I am a little confused by the test changes: one of them now uses fmac instead of mac, and the other uses mad instead of fma.

This is not your fault and need not block the patch. The choice of fma vs fmad depends on whether the combiner is running pre- or post-legalization, and it is a bit random because the pre-legalization combiner does not always re-run combines on new nodes that it creates, so some stuff is (wrongly) left for the post-legalizer combiner to clean up.

tsymalla edited the summary of this revision. (Show Details)Sep 21 2022, 2:00 AM
tsymalla updated this revision to Diff 461816.Sep 21 2022, 2:02 AM

Remove TmpFMA check, add additional test.

foad accepted this revision.Sep 21 2022, 2:07 AM

LGTM, thanks!

This revision is now accepted and ready to land.Sep 21 2022, 2:07 AM
This revision was landed with ongoing or failed builds.Sep 21 2022, 3:03 AM
This revision was automatically updated to reflect the committed changes.

LGTM, thanks!

Thanks for reviewing!

foad added a subscriber: deadalnix.Sep 21 2022, 5:35 AM

I am a little confused by the test changes: one of them now uses fmac instead of mac, and the other uses mad instead of fma.

This is not your fault and need not block the patch. The choice of fma vs fmad depends on whether the combiner is running pre- or post-legalization, and it is a bit random because the pre-legalization combiner does not always re-run combines on new nodes that it creates, so some stuff is (wrongly) left for the post-legalizer combiner to clean up.

@deadalnix @RKSimon I debugged this to a case where running the pre-legalization combiner twice in a row would do extra combines that a single pass missed, and D127115 did not help. Is this to be expected? Is it worth debugging more to work out exactly why some combines were missed the first time?

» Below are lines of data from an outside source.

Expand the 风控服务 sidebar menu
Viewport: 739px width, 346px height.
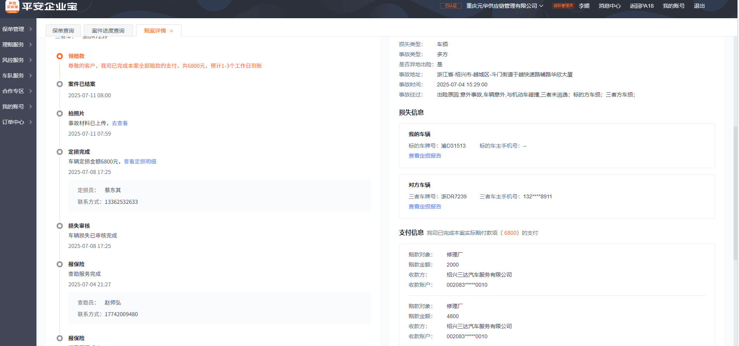pos(17,60)
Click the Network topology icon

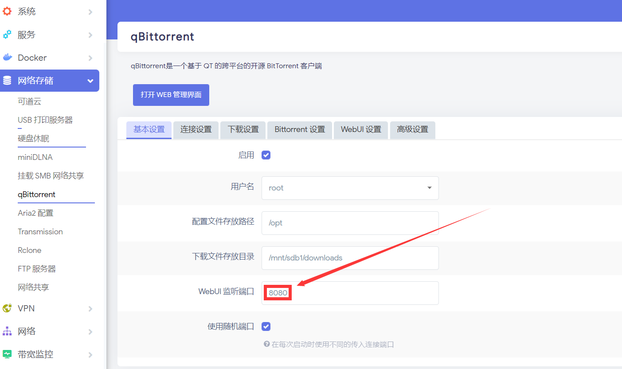[x=7, y=331]

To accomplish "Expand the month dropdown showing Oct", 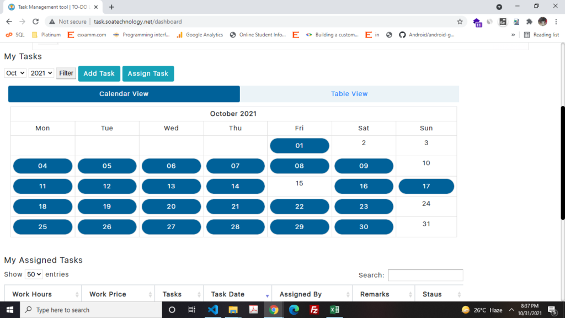I will (x=15, y=73).
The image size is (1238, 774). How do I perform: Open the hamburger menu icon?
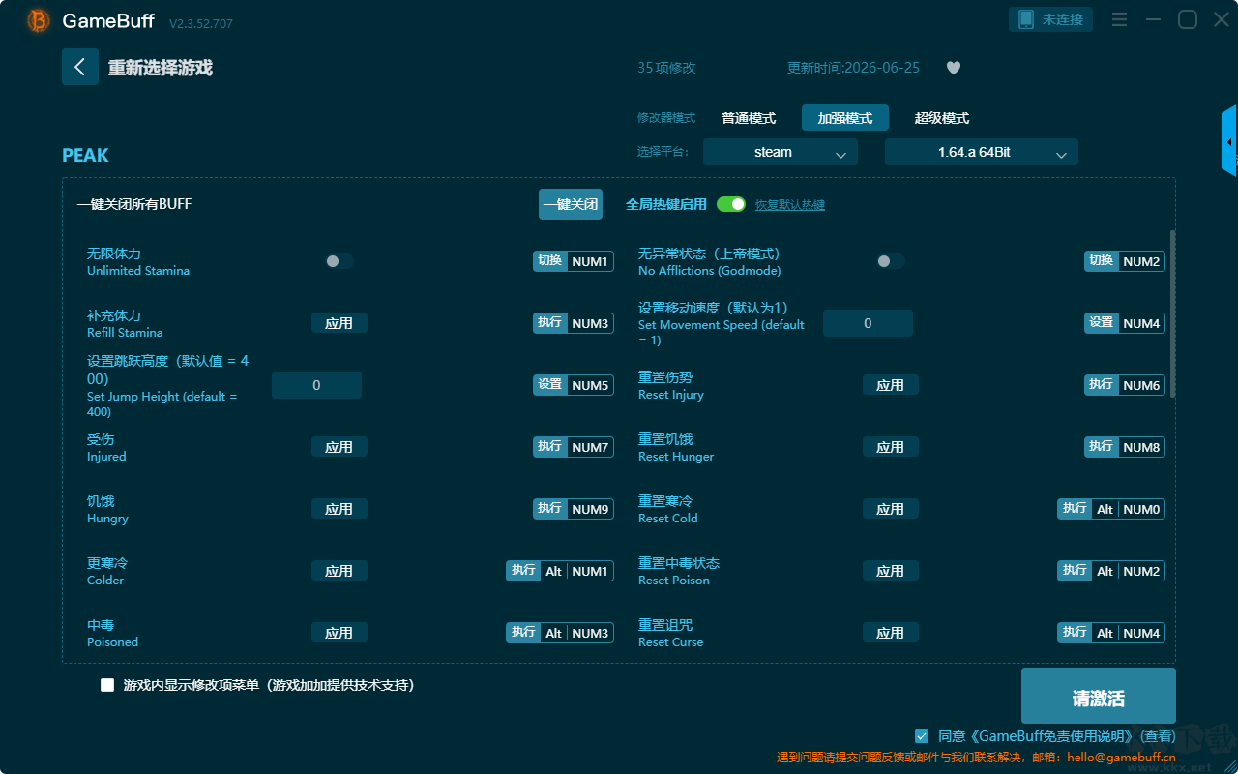coord(1119,19)
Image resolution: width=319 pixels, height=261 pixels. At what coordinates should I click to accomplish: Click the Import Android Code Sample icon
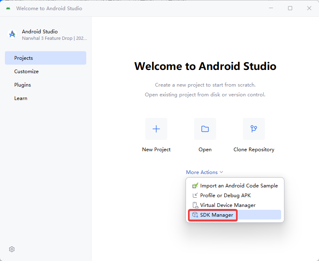[195, 185]
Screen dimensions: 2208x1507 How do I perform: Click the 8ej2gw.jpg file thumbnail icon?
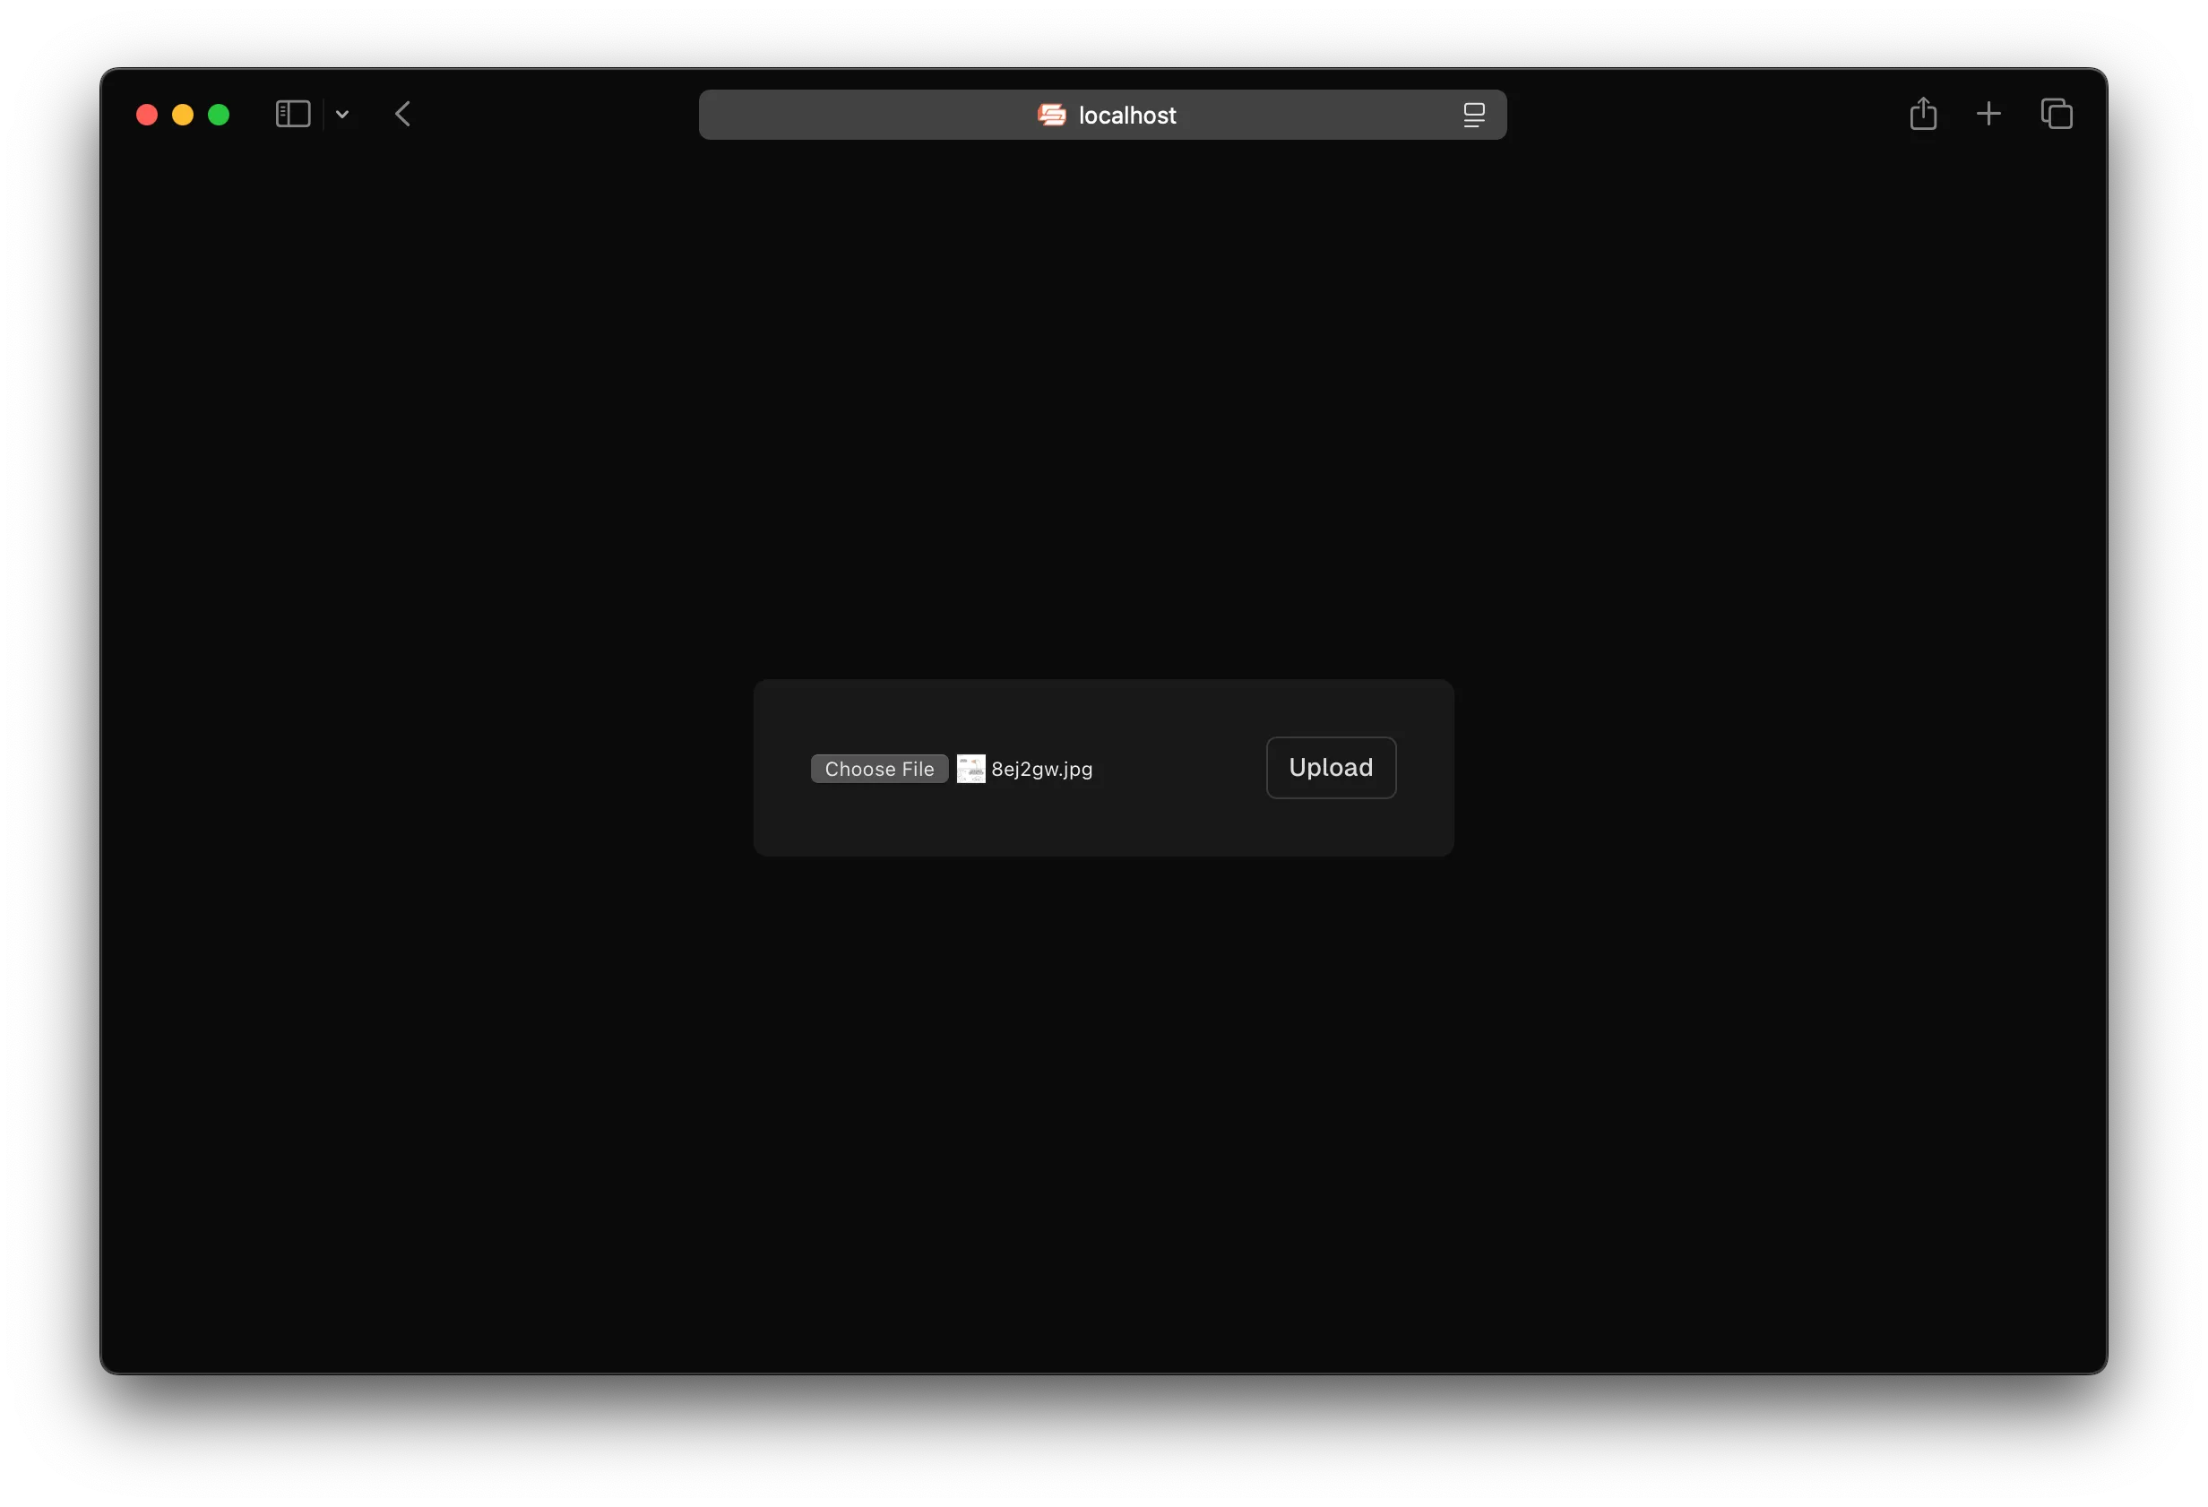coord(970,769)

Note that there's a gray area for fast-math-flags with transforms like this: we generally just check FMF on the final value in the sequence to determine if the fold is allowed.
I haven't seen many examples of mixed FMF in practice, but front-ends are becoming more flexible about that via pragma or other decorations, so I added a couple of AArch64 tests to demonstrate current behavior:
ddd27a3d3934

If this patch is reverted for some reason, those tests will need to be updated.